Simultaneously their eyes turned to the inscription on the stone.

‘I’m ready to go if you are,’ she said.

She dropped him outside The Olive and Dove. They said good-bye briskly and he noticed she said nothing about hoping to see him again. He didn’t feel like tea and he went straight upstairs. Without knowing why he took out the photograph he had of Painter’s daughter. Looking at the picture, he wondered why he had thought her so lovely. She was just a pretty girl with the prettiness of youth. Yet while he looked he seemed to realize for the first time why Charles longed so passionately to possess her. It was a strange feeling and it had little to do with Tess, with Tess’s appearance or with Charles. In a way it was a universal diffused empathy, but it was selfish too and it came from his heart rather than from his mind.

10

And if he hath not before disposed of his goods, let him be admonished to make his will … for the better discharging of his conscience and the quietness of his executors.
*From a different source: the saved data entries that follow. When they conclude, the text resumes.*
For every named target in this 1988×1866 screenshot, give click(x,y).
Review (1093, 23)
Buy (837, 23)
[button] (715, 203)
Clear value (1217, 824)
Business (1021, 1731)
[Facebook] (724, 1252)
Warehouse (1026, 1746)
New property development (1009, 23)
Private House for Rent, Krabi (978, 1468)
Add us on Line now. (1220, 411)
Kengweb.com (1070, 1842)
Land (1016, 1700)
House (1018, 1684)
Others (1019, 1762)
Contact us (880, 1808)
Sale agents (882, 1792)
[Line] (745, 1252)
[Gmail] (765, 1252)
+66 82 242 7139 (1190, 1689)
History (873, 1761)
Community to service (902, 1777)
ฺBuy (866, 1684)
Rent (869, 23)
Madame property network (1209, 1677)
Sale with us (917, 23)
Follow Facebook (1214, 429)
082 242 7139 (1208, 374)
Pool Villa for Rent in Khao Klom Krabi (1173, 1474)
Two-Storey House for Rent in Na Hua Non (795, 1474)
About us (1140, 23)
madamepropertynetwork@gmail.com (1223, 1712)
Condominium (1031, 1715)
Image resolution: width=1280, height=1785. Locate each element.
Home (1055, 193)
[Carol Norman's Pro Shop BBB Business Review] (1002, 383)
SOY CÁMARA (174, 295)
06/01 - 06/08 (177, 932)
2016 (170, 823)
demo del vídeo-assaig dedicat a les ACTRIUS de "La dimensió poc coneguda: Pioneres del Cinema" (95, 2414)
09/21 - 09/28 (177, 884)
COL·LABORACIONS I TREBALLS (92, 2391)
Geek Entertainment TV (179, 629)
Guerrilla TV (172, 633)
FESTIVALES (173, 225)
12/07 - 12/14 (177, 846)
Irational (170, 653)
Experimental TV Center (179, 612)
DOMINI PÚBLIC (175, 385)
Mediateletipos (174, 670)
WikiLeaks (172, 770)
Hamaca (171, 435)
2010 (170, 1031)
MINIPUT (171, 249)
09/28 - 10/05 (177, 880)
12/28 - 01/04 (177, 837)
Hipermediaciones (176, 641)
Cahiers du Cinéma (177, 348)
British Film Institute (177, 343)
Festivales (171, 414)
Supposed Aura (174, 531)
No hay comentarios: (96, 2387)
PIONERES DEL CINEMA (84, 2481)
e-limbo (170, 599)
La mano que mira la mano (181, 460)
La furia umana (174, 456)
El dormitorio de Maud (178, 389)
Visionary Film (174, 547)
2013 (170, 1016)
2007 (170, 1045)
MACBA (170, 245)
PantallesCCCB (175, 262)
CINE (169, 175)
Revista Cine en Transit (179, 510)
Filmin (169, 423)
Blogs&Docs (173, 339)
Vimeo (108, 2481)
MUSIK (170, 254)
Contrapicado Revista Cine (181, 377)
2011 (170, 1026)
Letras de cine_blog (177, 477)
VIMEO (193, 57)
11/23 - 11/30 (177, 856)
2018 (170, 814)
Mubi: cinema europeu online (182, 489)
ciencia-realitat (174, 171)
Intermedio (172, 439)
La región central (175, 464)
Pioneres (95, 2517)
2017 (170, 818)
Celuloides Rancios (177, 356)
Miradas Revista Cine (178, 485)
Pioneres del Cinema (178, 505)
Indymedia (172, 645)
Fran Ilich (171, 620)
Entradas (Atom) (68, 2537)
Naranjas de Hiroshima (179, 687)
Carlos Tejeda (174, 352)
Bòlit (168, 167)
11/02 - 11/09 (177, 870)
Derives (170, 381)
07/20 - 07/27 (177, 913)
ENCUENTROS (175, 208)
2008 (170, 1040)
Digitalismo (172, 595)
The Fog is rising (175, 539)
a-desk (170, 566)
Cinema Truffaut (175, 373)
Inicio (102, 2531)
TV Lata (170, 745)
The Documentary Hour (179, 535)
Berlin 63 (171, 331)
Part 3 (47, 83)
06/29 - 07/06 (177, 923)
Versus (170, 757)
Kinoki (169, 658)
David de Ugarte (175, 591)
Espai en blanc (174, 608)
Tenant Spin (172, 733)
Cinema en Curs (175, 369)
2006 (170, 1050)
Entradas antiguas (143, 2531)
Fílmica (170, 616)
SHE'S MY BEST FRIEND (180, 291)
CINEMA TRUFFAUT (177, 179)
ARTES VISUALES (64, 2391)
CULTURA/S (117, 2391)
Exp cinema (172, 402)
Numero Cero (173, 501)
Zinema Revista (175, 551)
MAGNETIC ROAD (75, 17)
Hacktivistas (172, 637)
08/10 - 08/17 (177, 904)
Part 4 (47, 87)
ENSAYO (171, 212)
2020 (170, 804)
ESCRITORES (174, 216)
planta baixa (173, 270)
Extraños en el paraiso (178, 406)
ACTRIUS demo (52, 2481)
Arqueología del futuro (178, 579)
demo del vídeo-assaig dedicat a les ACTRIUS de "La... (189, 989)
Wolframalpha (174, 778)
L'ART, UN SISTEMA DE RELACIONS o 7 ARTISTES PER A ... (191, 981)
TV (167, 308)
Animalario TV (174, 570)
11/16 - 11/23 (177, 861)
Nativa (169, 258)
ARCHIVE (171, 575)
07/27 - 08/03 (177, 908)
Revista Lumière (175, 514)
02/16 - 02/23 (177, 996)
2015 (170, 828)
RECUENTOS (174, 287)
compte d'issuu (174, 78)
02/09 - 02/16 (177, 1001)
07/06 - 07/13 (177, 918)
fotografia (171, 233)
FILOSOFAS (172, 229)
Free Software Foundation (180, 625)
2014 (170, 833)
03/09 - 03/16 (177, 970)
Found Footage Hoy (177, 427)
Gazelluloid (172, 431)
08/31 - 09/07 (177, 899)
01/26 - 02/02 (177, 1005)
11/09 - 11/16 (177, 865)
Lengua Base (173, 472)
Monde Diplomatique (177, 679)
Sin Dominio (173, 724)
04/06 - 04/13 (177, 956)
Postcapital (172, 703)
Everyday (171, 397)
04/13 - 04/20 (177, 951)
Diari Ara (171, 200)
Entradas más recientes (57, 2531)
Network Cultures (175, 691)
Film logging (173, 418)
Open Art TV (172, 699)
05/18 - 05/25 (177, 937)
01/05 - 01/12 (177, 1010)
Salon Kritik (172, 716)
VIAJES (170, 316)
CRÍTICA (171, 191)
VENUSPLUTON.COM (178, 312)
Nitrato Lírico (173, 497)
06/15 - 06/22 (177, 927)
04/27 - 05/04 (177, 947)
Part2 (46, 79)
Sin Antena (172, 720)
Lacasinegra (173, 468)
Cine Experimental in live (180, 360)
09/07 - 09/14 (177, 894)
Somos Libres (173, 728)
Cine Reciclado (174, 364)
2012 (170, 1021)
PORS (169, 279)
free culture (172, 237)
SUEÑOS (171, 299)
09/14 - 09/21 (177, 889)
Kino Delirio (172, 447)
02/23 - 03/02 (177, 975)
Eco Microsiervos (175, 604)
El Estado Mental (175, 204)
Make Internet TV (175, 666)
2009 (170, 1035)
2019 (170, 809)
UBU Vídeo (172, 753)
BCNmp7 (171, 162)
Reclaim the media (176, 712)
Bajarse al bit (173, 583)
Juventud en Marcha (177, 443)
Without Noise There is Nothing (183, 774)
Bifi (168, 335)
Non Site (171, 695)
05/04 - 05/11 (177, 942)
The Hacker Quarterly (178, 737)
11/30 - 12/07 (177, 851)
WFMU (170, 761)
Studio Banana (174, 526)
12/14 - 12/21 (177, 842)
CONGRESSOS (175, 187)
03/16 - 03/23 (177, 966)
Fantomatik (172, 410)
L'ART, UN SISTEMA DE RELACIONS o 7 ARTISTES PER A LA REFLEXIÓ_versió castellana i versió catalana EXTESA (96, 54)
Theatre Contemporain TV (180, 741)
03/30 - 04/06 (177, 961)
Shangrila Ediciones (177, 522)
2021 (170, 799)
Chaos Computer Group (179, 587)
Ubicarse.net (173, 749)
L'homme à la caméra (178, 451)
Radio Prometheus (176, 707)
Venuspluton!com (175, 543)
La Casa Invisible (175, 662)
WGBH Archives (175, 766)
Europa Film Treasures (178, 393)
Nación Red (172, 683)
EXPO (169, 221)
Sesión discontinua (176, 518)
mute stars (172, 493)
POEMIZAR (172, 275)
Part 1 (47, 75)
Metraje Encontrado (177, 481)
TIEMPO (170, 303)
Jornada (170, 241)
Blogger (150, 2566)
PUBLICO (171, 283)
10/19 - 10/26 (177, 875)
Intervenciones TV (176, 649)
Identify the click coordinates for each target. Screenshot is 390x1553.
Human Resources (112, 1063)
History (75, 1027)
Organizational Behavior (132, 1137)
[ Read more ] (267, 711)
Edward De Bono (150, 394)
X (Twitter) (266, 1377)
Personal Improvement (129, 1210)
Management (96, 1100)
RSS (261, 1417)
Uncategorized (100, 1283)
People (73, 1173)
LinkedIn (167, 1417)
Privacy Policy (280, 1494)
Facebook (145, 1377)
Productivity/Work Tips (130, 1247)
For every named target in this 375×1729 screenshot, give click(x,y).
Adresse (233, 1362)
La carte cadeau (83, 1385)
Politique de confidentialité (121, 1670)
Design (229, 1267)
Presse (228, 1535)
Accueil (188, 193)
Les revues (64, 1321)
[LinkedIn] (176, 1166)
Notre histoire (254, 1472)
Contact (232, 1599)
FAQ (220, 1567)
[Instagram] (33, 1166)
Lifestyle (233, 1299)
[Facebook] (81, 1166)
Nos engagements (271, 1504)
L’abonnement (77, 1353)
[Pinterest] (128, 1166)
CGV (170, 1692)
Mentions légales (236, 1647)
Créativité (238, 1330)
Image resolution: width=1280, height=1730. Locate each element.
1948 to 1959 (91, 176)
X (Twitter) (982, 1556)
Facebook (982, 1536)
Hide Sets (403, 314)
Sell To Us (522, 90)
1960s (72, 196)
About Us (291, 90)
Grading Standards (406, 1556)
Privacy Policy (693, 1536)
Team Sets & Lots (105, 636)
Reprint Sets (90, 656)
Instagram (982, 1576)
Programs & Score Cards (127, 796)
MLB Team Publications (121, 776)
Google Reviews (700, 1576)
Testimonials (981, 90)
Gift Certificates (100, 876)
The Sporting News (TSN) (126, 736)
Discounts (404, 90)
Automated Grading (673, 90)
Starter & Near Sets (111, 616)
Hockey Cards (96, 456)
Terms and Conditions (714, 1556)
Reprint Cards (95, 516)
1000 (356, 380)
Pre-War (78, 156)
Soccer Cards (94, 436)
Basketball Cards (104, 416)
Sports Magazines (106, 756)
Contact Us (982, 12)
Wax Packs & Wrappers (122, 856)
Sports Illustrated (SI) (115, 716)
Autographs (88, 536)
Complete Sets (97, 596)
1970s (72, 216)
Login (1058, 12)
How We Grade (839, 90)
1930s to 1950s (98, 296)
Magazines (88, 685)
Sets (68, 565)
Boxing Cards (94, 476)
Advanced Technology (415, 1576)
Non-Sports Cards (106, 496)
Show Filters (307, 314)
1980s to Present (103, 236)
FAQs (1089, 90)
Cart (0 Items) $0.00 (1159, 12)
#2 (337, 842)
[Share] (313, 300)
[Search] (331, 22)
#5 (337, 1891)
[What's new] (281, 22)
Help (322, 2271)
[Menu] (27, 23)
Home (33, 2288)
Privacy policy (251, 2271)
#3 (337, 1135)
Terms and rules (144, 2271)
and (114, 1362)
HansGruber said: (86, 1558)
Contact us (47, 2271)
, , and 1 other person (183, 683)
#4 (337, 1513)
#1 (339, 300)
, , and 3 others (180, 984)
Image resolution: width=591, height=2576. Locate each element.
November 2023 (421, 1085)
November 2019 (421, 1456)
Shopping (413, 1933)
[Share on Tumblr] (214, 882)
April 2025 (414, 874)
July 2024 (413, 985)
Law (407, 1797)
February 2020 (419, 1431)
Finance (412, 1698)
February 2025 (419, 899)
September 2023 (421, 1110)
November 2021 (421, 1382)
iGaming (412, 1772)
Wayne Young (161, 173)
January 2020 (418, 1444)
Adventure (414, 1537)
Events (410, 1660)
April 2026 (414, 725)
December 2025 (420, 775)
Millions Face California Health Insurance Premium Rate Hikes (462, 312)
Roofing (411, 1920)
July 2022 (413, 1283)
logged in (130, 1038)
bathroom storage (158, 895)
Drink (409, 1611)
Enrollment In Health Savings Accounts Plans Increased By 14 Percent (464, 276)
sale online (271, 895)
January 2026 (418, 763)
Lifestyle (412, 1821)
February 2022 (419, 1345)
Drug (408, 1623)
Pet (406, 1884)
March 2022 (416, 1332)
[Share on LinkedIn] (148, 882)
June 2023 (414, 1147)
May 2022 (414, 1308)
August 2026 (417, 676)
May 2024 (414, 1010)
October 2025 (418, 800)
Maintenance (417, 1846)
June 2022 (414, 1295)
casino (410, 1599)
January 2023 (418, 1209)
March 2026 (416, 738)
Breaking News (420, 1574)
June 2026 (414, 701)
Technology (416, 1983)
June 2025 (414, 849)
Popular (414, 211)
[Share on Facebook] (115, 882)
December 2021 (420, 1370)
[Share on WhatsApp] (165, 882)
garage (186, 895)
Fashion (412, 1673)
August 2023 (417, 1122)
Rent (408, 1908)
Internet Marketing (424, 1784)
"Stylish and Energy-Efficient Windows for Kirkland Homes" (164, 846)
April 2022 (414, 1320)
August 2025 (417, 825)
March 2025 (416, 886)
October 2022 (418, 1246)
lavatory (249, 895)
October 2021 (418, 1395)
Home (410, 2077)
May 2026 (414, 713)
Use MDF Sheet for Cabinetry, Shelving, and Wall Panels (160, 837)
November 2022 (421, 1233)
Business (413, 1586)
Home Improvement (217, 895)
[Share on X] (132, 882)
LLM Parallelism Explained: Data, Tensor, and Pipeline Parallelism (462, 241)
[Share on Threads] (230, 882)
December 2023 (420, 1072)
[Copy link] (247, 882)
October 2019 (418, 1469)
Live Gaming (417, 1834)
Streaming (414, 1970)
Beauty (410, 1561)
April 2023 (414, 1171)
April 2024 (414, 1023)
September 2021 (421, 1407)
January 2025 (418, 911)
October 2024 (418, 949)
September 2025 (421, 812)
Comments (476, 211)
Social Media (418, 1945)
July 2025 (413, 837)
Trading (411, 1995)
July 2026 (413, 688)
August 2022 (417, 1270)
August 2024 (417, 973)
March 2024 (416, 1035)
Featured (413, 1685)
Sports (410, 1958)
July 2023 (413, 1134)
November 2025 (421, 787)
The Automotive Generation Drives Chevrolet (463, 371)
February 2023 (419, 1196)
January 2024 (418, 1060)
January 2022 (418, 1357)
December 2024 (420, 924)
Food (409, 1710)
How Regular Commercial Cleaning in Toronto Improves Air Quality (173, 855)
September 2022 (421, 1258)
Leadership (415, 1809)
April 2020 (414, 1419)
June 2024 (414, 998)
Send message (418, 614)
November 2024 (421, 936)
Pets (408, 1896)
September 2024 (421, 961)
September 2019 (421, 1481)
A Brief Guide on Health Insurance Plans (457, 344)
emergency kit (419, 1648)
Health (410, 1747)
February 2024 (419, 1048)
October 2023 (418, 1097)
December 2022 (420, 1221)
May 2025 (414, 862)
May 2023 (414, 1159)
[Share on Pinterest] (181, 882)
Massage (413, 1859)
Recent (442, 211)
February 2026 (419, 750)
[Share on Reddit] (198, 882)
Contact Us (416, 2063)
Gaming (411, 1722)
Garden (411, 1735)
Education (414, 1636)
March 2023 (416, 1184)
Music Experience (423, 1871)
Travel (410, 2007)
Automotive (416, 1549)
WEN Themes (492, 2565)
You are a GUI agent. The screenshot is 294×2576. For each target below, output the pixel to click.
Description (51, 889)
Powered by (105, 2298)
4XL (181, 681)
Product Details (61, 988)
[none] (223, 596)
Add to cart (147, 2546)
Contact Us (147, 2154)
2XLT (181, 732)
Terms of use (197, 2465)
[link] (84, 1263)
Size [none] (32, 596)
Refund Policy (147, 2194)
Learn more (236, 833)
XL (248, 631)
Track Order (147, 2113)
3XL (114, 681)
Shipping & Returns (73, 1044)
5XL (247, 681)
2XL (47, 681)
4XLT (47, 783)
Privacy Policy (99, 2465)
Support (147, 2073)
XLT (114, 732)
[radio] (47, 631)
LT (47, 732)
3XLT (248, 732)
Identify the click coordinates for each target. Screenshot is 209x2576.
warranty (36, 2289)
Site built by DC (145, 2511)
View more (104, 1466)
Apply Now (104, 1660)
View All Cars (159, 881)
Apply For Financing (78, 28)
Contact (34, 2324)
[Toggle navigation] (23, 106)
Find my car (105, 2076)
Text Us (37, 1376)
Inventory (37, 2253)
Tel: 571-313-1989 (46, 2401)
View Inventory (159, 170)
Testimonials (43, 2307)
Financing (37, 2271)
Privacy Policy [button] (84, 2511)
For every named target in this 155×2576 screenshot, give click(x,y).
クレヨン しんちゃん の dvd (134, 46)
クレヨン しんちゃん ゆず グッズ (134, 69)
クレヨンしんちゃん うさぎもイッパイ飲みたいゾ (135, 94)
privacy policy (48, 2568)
The Visitation of the Sick

‘YOU DON’T SEEM
to have got very far,’ said Charles. He sat down in an armchair and surveyed the pleasant lounge. The maid who was operating a floor polisher thought him very handsome with his rather long fair hair and his scornful expression. She decided to give the lounge a more than usually thorough do. ‘The great thing is to be businesslike about it. We haven’t got all that long. I start at the brewery on Monday week.’ Archery was rather nettled. His own parochial duties were being overlooked. ‘I’m sure there’s something fishy about that fellow Primero, Roger Primero. I rang him up before I got here last night and I’ve got a date to see him this morning at half eleven.’

Archery looked at his watch. It was almost ten.